The Blu-ray: Vital Disc Stats
Lionsgate brings 'Man Up' to Blu-ray on a single BD-50 disc that comes housed inside a standard keepcase with a cardboard slipcover. After some skippable trailers, the disc transitions to a traditional menu screen. The packaging indicates that the release is region A coded.
The movie is provided with a 1080p/AVC MPEG-4 transfer in the 2.40:1 aspect ratio. Nicely detailed and free from any notable technical issues, this is a rather lovely image.
The digital source is in perfect shape with no signs of pesky artifacts or compression. Overall clarity is good, but the film appears to have an intentionally diffuse style, giving the picture a gentle glow that limits fine detail just a tad. Colors are nicely saturated with pleasing splashes of bold primaries. Contrast is also fairly well balanced with deep blacks and bright whites -- though the aforementioned diffuse style can lead to a faintly bloomy quality.
While a little on the soft side, with its subtle stylization and clean picture, 'Man Up' comes to Blu-ray with a strong transfer.
The film is presented with an English DTS-HD MA 5.1 track along with English SDH, English, and Spanish subtitles. Modest yet effective, the audio gets the job done with some occasional splashes of personality.
This is a dialogue driven romantic comedy, and thankfully speech comes through clearly and well prioritized. While not particularly layered, the soundstage offers appropriate ambiance for all of the film's different locations, helping to bring various parties, bars, bowling alleys, and city streets to life with solid surround use. Directional effects are also used when called for, including a passing train that transitions to the rears. Bass activity is surprisingly punchy, with some deep LFE in specific music choices and deliberately boomy bass in loud bars. Dynamic range is distortion free, and the track revs up during a few key moments, including a mad-dash car ride. With that said, the mix does lack a certain level of texture, leaving some atmospherics (like city noise) feeling a bit sparse.

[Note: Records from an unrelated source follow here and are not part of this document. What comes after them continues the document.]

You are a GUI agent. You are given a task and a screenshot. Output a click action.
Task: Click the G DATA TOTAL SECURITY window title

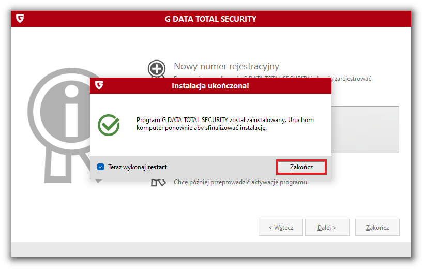tap(210, 19)
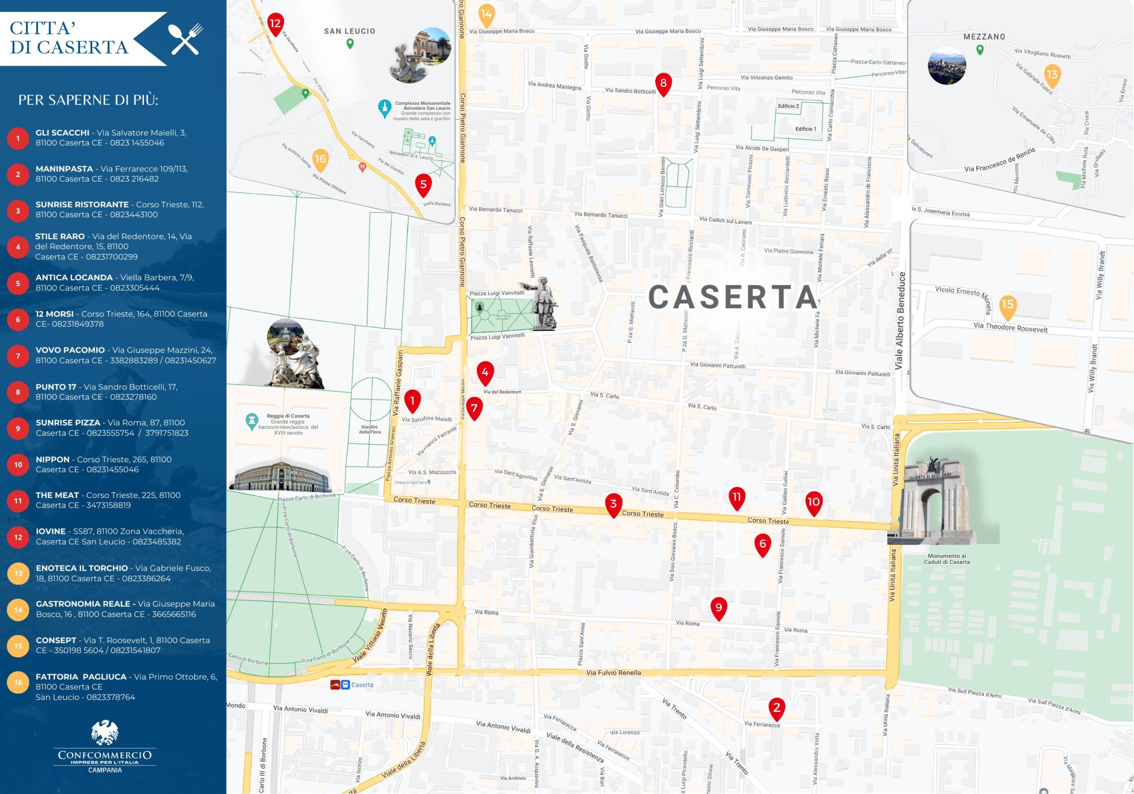The image size is (1134, 794).
Task: Select red pin 2 near Via Ferrarecce
Action: [x=776, y=708]
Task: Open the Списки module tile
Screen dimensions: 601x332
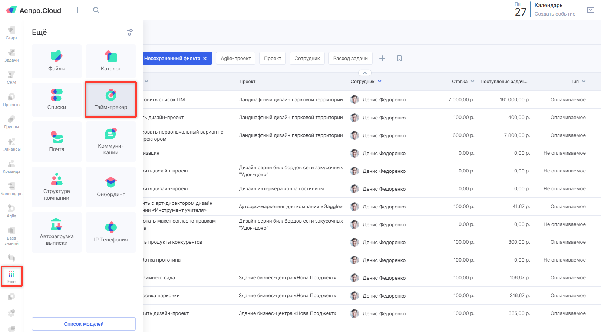Action: pos(57,100)
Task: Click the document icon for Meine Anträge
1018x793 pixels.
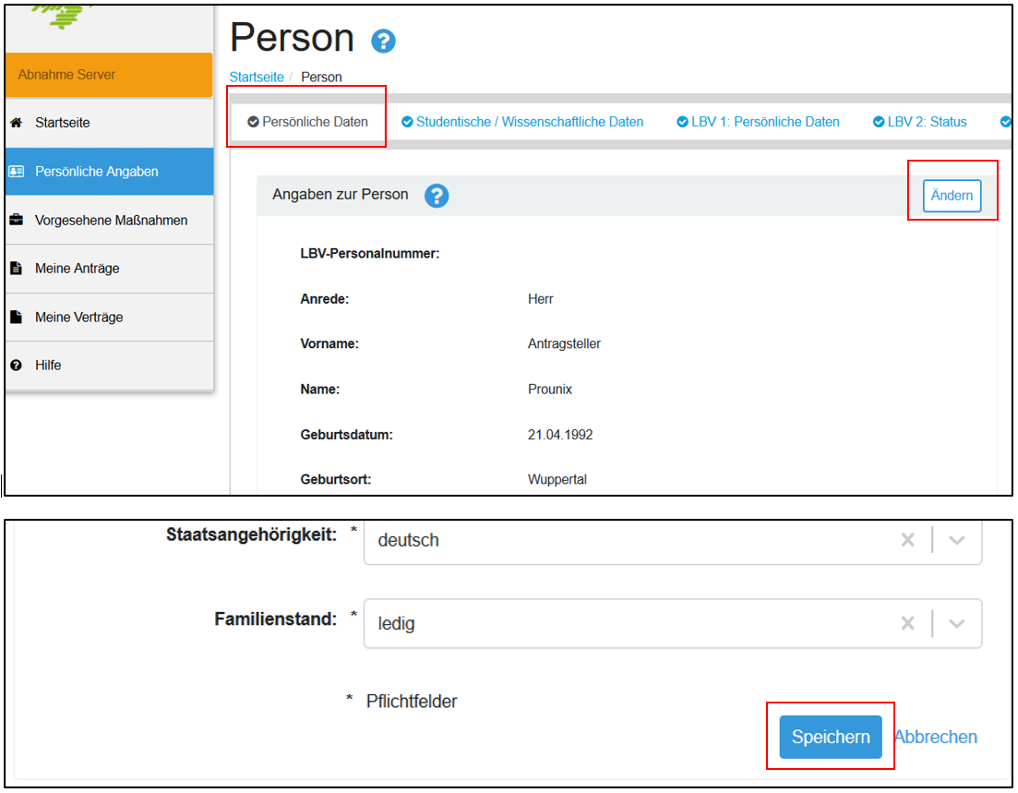Action: coord(16,269)
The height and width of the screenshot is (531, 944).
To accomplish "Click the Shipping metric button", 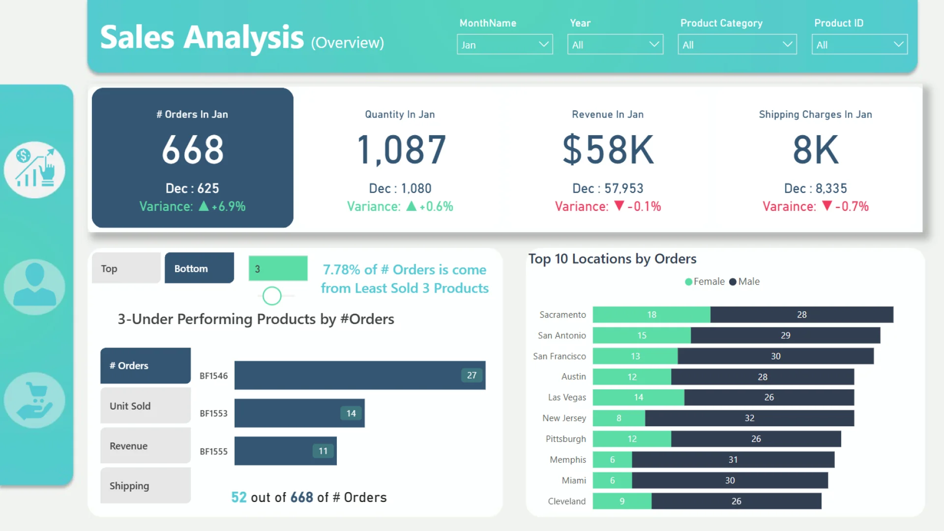I will (x=146, y=486).
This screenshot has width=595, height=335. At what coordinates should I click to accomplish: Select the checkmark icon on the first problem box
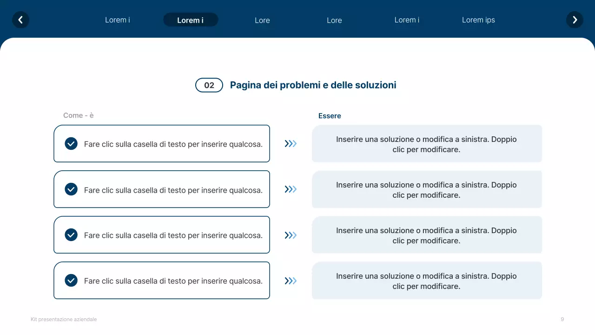coord(71,144)
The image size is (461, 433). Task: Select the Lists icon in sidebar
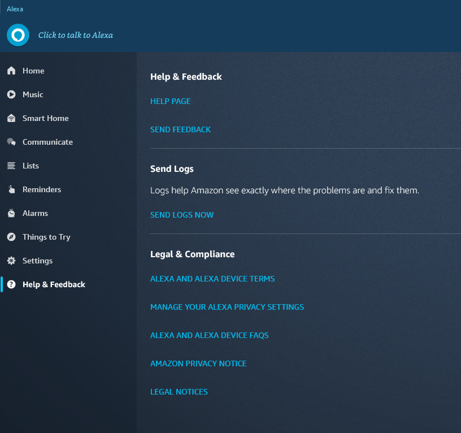[11, 166]
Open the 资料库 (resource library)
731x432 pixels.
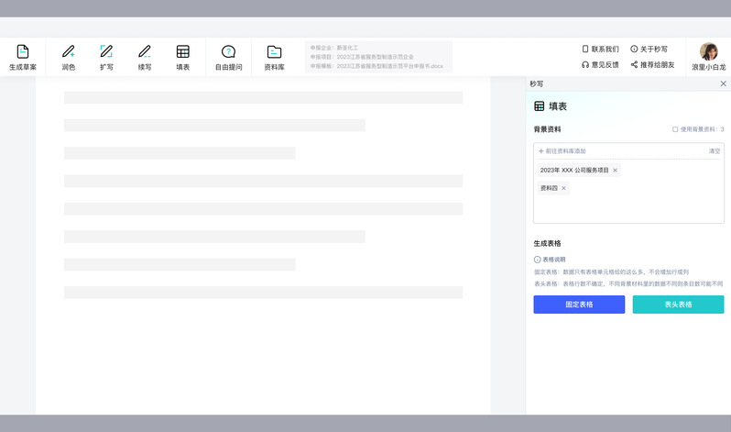pyautogui.click(x=274, y=52)
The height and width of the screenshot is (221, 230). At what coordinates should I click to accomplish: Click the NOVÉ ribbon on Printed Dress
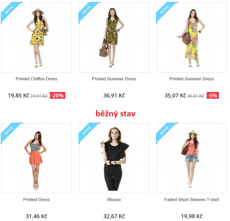point(9,131)
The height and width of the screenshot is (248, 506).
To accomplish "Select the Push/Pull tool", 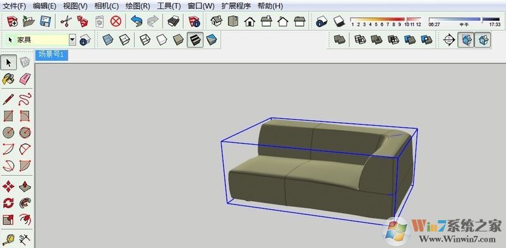I will pos(25,186).
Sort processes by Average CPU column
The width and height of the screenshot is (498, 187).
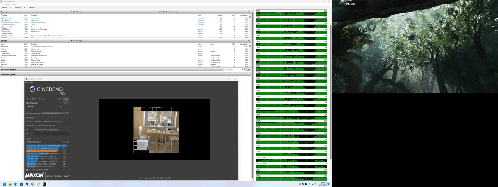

Simple but not without some occasional kick, the audio suits the script's sensibilities well, placing emphasis on dialogue and unashamedly heart-tugging music selections.
Lionsgate has put together a decent selection of supplements, including a making of doc, interviews, and gag reel. All of the special features are presented in 1080p with Dolby Digital 2.0 audio.
'Man Up' is a pretty standard but ultimately worthwhile romantic comedy that mostly succeeds thanks to the fun on-screen chemistry between its leads. The video and audio are both good, offering a modest yet pleasing technical presentation. Though supplements are a little light, the included interviews, gag reel, and behind-the-scenes doc offer an appropriately playful look at the production. Predictable but entertaining, this is an enjoyable date flick. Worth a look.